Implementing ICHRA in Hospitals and Health Systems: The 3C Framework

Written by
Barry Carlson
Published on
September 26, 2024
Est read time
5 min read

About the author: Barry Carlson is a distinguished health insurance industry leader with over 30 years of experience. Specializing in employee benefits and large employer self-funded spaces, Barry has an impressive track record in sales leadership and business development. 

As an advisor to Venteur, Barry leverages his extensive knowledge in health insurance, focusing on innovative solutions like Individual Coverage Health Reimbursement Arrangements (ICHRA). 

In my three decades working in the health insurance sector, I've closely observed and navigated substantial shifts in healthcare. 

Particularly for hospitals and health systems, the evolution has been profound, driven by advancements in technology, regulatory changes, and new patient care models. These shifts have not only transformed how healthcare services are delivered and managed but also how these institutions, as major employers, approach employee benefits.

Amidst this evolution, innovative approaches like the Individual Coverage Health Reimbursement Arrangement (ICHRAs) have emerged as key strategies for managing employee health benefits.

As a CFO or key decision-maker in a hospital system, understanding the suitability of an ICHRA plan for your organization is crucial. And over countless conversations, I created a system of principles called the 3 C Framework – Cost, Concept, and Contribution –  a ‘decision tree’ helping operators determine whether ICHRA is right for them.

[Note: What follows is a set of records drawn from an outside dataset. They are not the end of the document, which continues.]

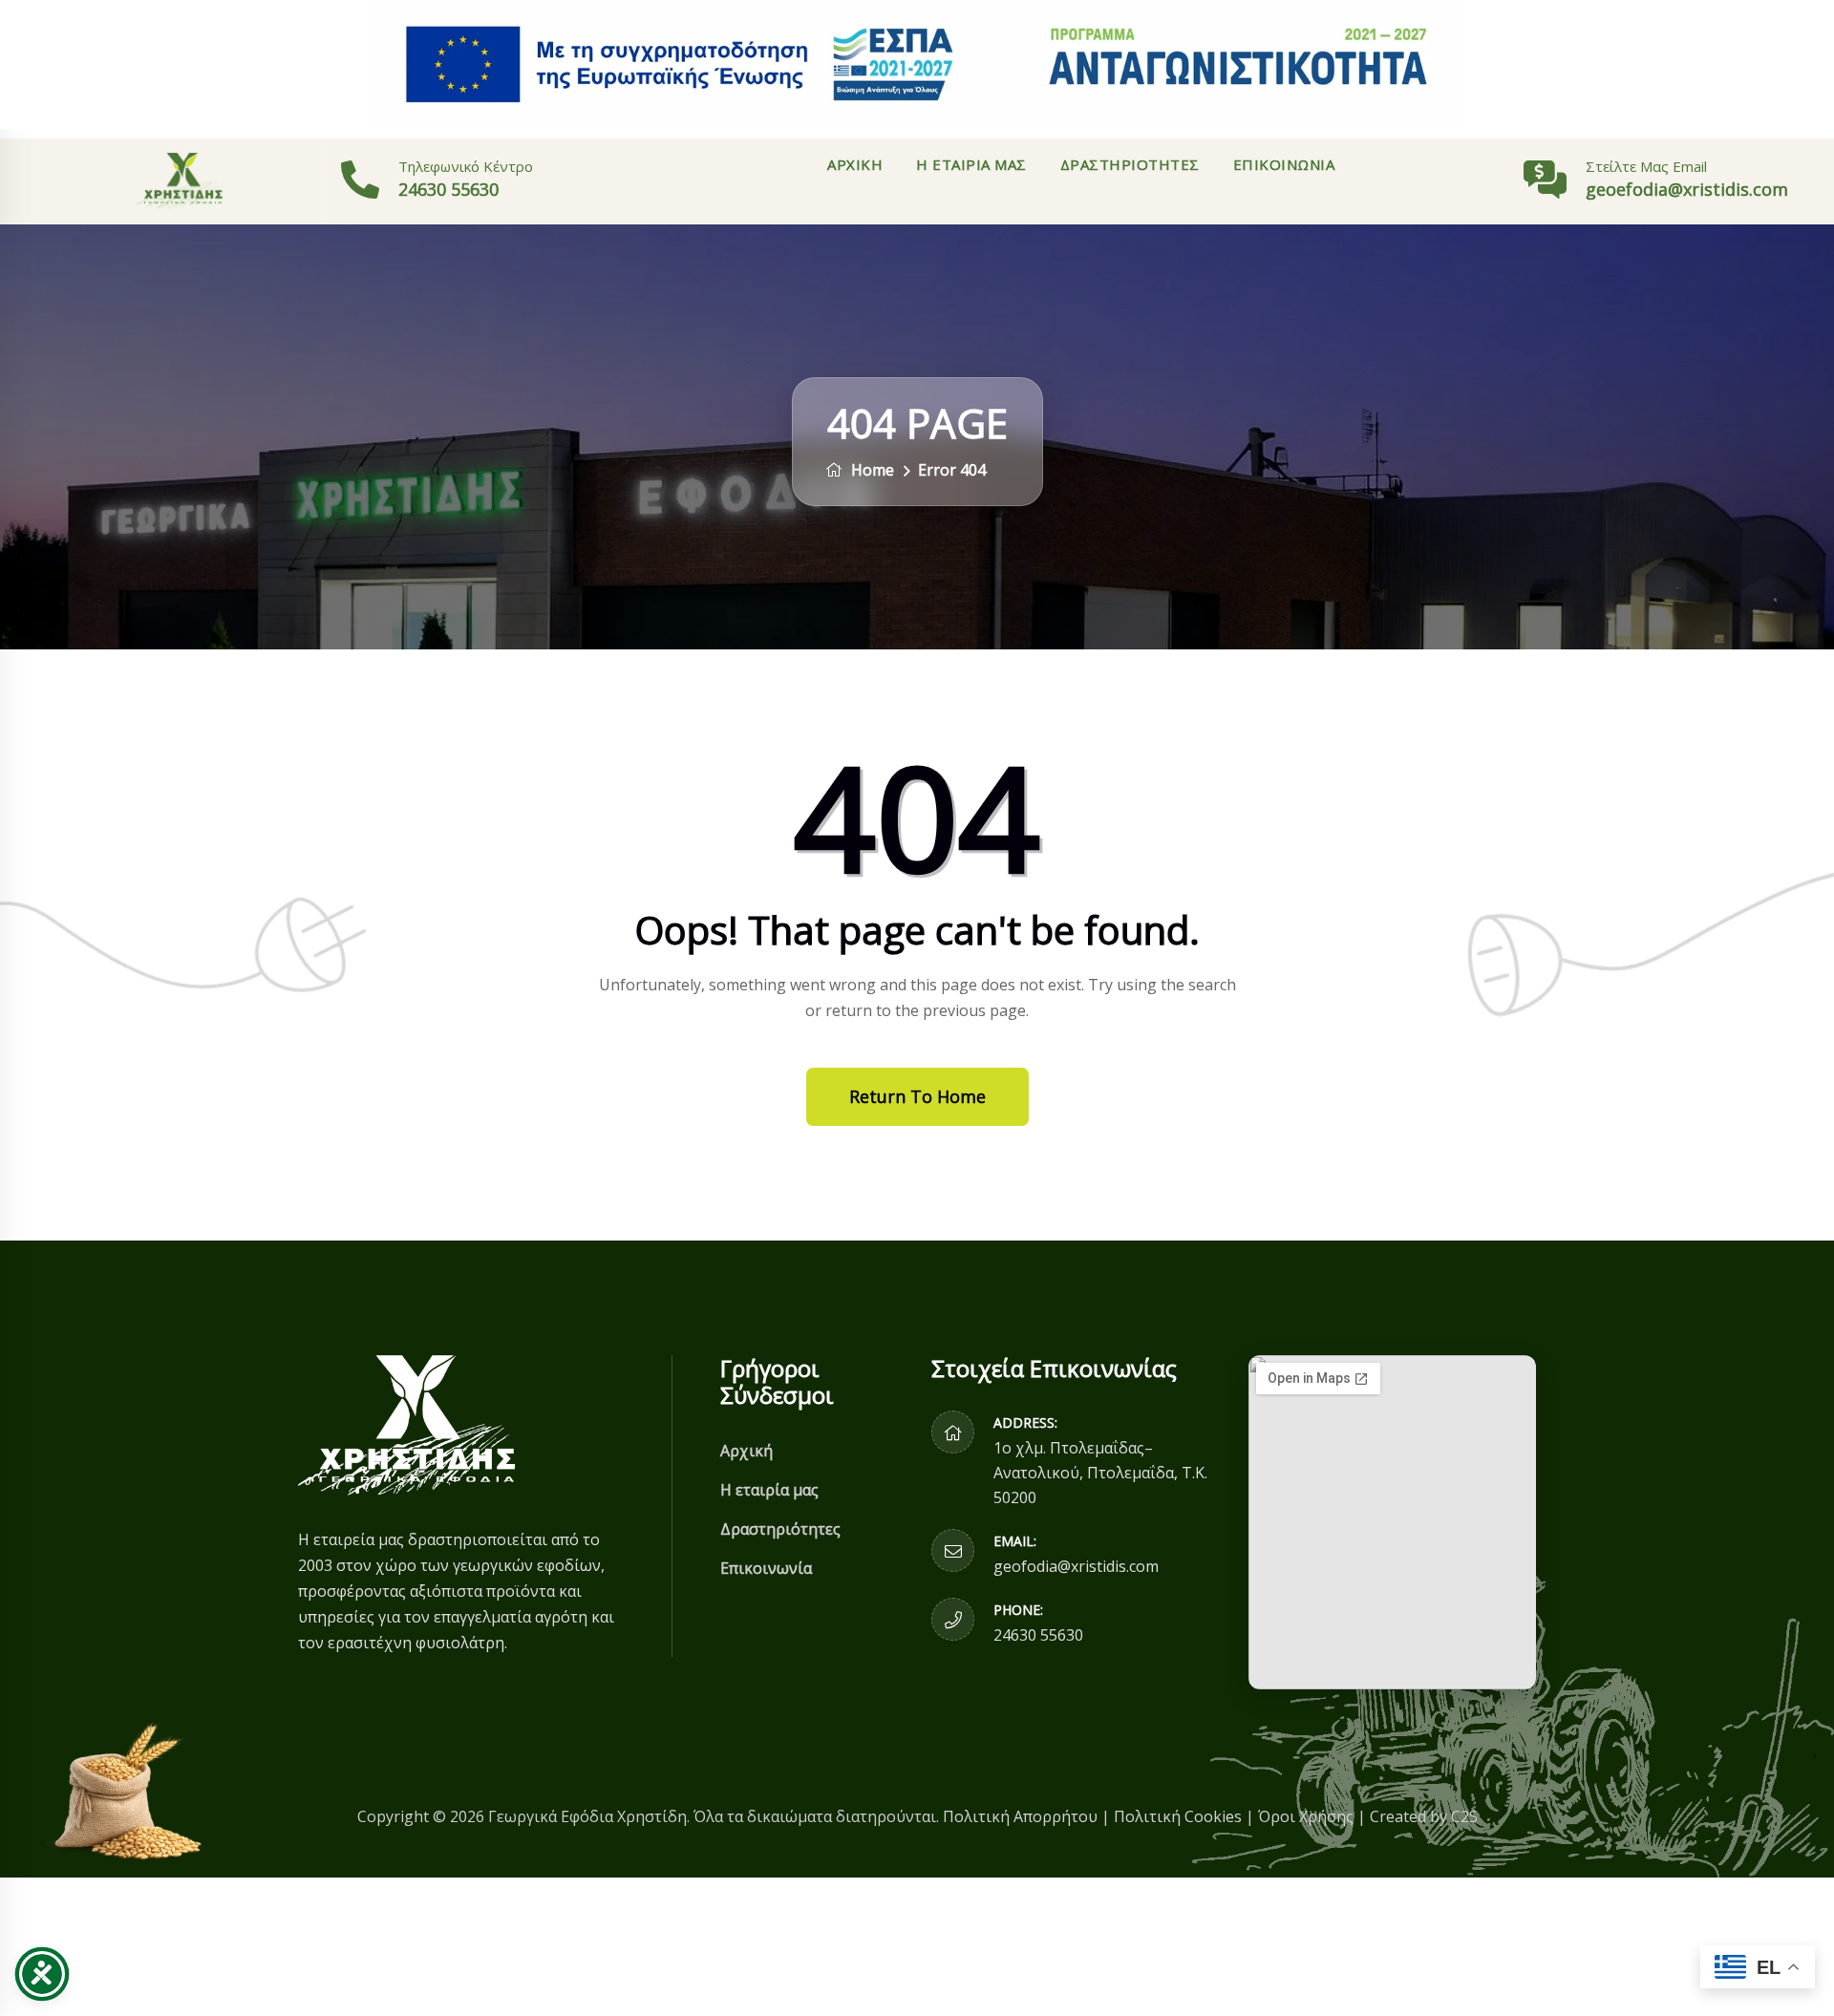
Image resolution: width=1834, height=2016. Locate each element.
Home (870, 469)
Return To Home (917, 1096)
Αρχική (855, 164)
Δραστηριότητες (1130, 164)
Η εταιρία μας (971, 164)
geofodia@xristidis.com (1076, 1566)
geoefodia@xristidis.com (1687, 189)
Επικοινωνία (1284, 164)
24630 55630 (448, 189)
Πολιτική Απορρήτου (1020, 1816)
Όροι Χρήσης (1306, 1816)
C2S (1464, 1816)
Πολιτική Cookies (1178, 1816)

In the following sections, you'll get an in-depth look at the 3 C Framework, along with practical questions to steer you towards the right decision. I'll also present a few scenarios to illustrate the potential cost savings for hospital systems that switch to ICHRAs – savings that could be in the millions of dollars.

Overview of the 3C Framework

In the ever-shifting landscape of healthcare finance, hospitals and health systems are facing a mounting challenge: managing the escalating costs of providing health benefits to their employees. 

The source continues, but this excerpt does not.